Linguistic anaesthesia

This juggling with words is well intentioned and an attempt not to stigmatise the elderly and display our ageism. They might approve themselves. Canadian John Ralston Saul has stressed that language is the way that we grasp the real world. He decries the trend to use words to distort and hide the real world in order to escape it, to support ideology, or to distort it for any other purpose. He gives many examples. He calls this being unconscious and that is what has happened to our community in regard to aged care.

The linguistic gymnastics serve to insulate politicians, bureaucrats, businessmen, and even those providing care in nursing homes from the real needs and anguish of the frail elderly. Empathic care and quality of life become the victims.

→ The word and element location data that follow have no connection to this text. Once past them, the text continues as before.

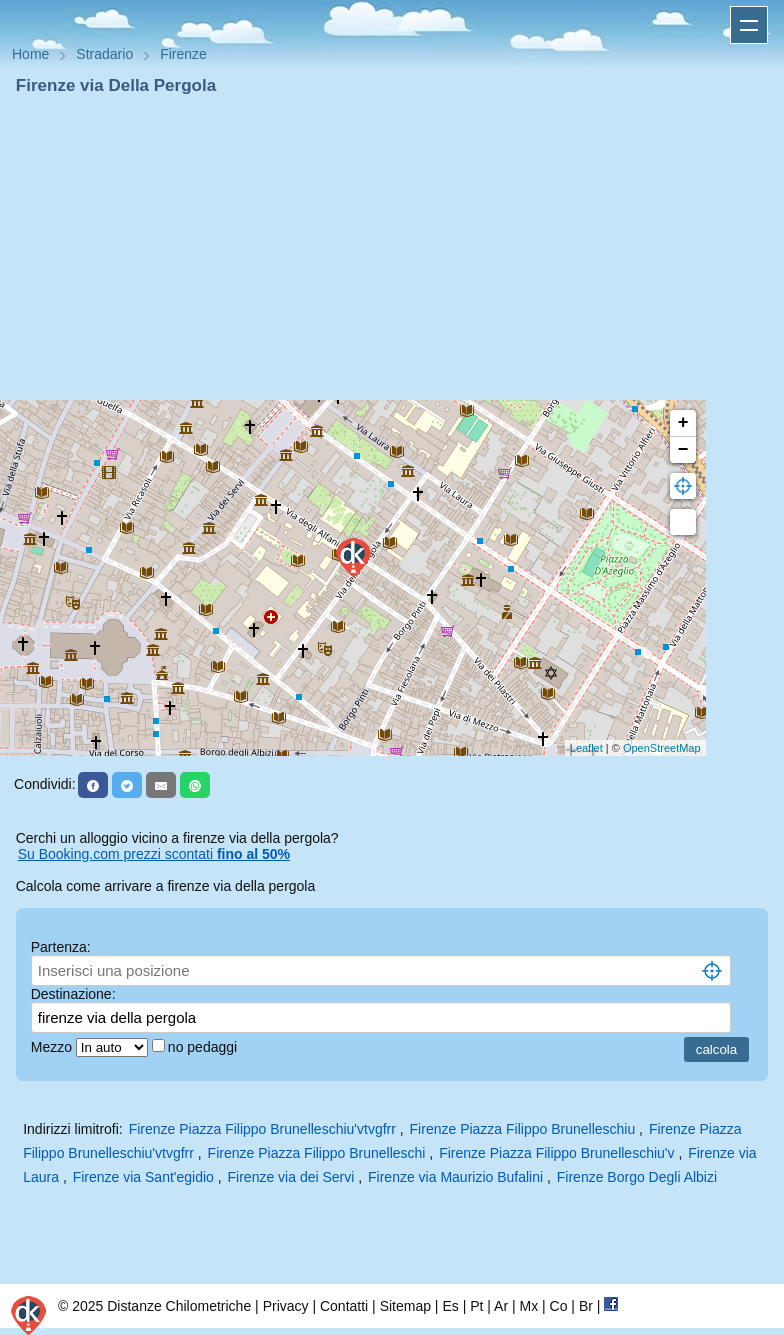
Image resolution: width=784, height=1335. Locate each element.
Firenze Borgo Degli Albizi (637, 1177)
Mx (528, 1306)
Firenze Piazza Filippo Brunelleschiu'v (556, 1153)
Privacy (286, 1306)
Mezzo (53, 1047)
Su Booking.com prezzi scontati (154, 854)
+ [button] (683, 423)
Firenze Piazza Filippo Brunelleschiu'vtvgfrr (262, 1129)
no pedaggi (204, 1047)
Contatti (344, 1306)
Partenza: (61, 947)
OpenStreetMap (662, 748)
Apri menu (749, 25)
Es (450, 1306)
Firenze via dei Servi (291, 1177)
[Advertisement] (392, 248)
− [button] (683, 450)
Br (586, 1306)
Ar (501, 1306)
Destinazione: (73, 994)
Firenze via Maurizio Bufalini (455, 1177)
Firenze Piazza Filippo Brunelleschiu (523, 1129)
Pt (476, 1306)
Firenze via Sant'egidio (143, 1177)
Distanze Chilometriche (179, 1306)
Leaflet (586, 748)
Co (559, 1306)
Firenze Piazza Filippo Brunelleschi (317, 1153)
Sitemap (405, 1306)
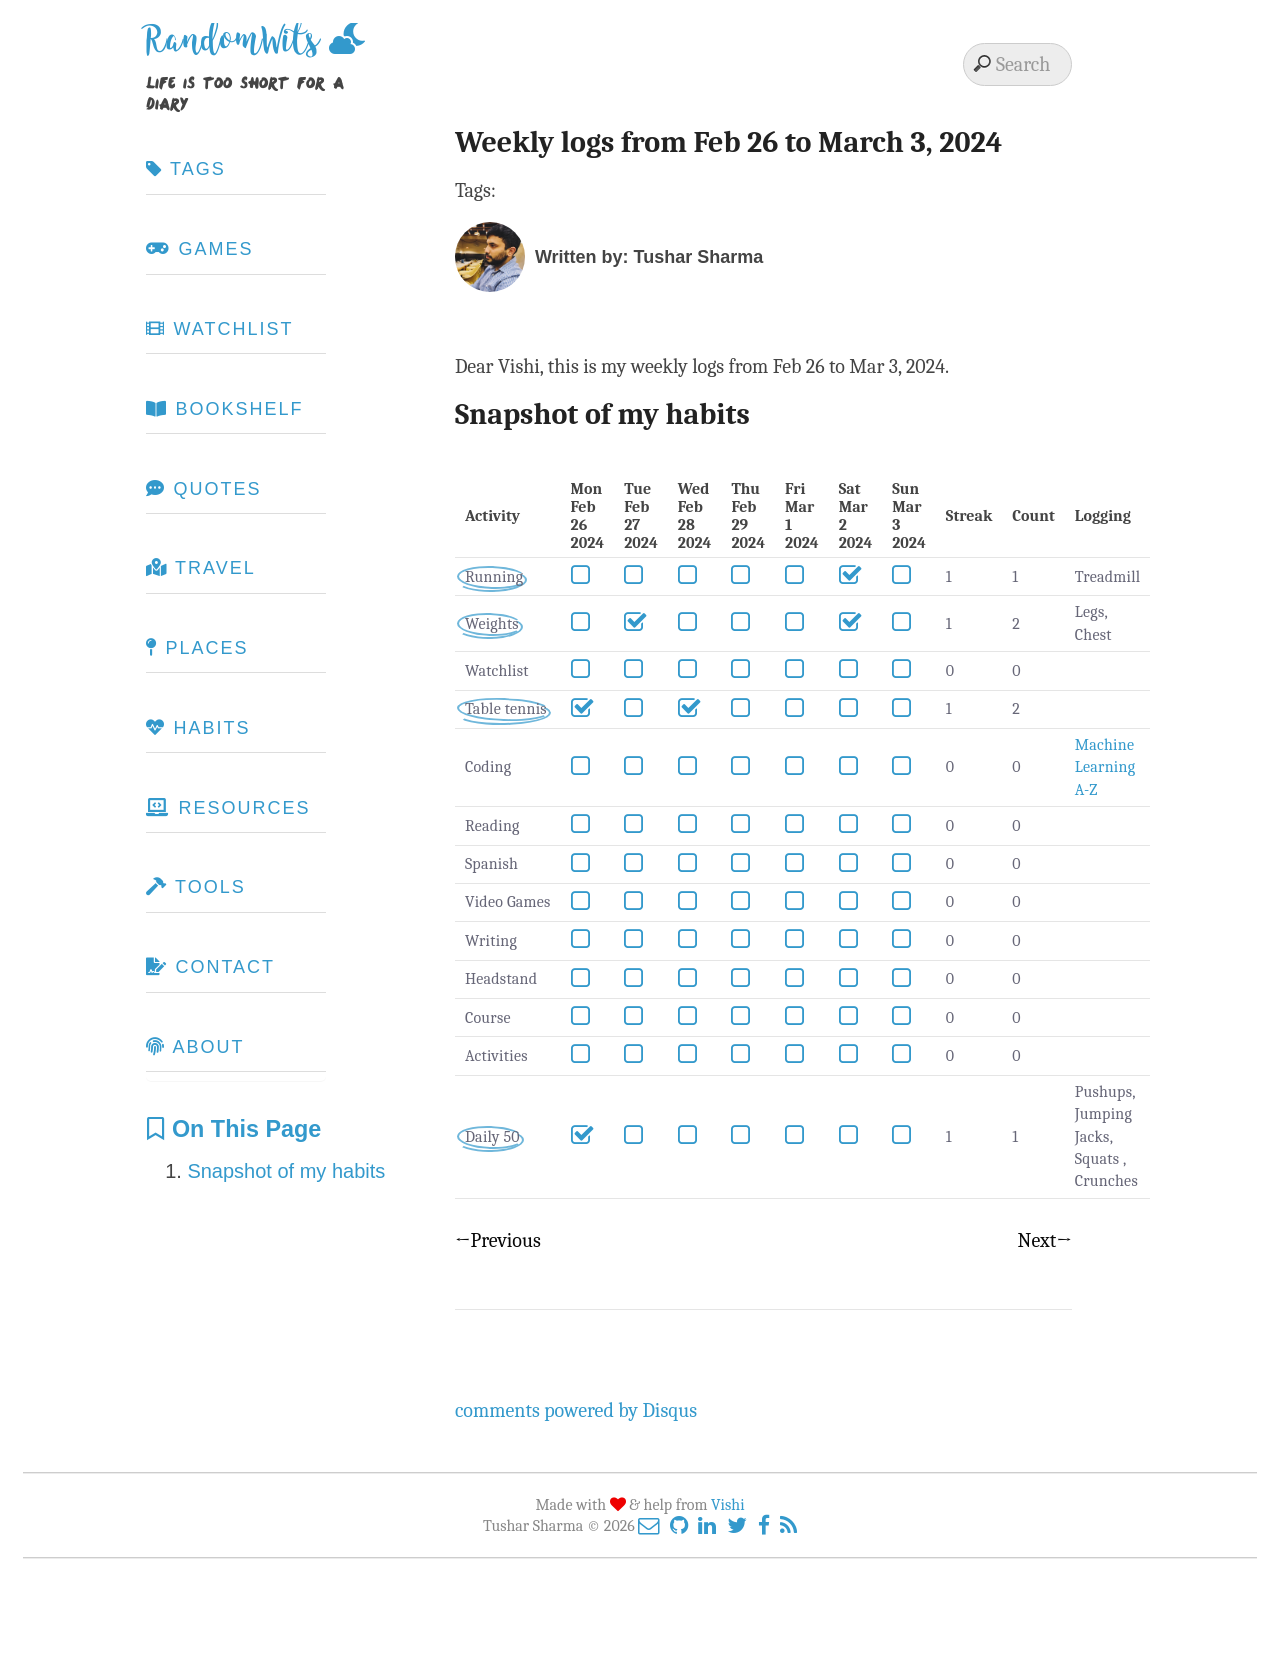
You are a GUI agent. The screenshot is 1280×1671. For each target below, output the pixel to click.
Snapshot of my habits (286, 1171)
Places (197, 648)
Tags (185, 169)
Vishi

The same processes sanitize and dehumanise the real lives and problems of the aged for the community by positioning them within comfortable concepts and clothing them in neutral words. The way in which commonly used euphemisms serve to hide the real horror of dying is now well recognized but this insight is not applied to ageing. The community ceases to act as a caring, compassionate and supporting entity - avoiding the discomfort that would ensue.

Demedicalising

Demedicalising the ageing process has accentuated the flight of doctors from nursing homes and undervalued their important role there. It is more tedious for them, more time consuming, they are not seen as needed by staff or community and receive little credit or reward.

The elderly are among the most taxing and difficult medical problems yet this is now left to nurses.

Some nurses who may have received complex training and the ability to handle complex nursing problems may believe, like the current minister for health, that they can act as doctors. The training is quite different. The consequence is only too apparent in nursing homes.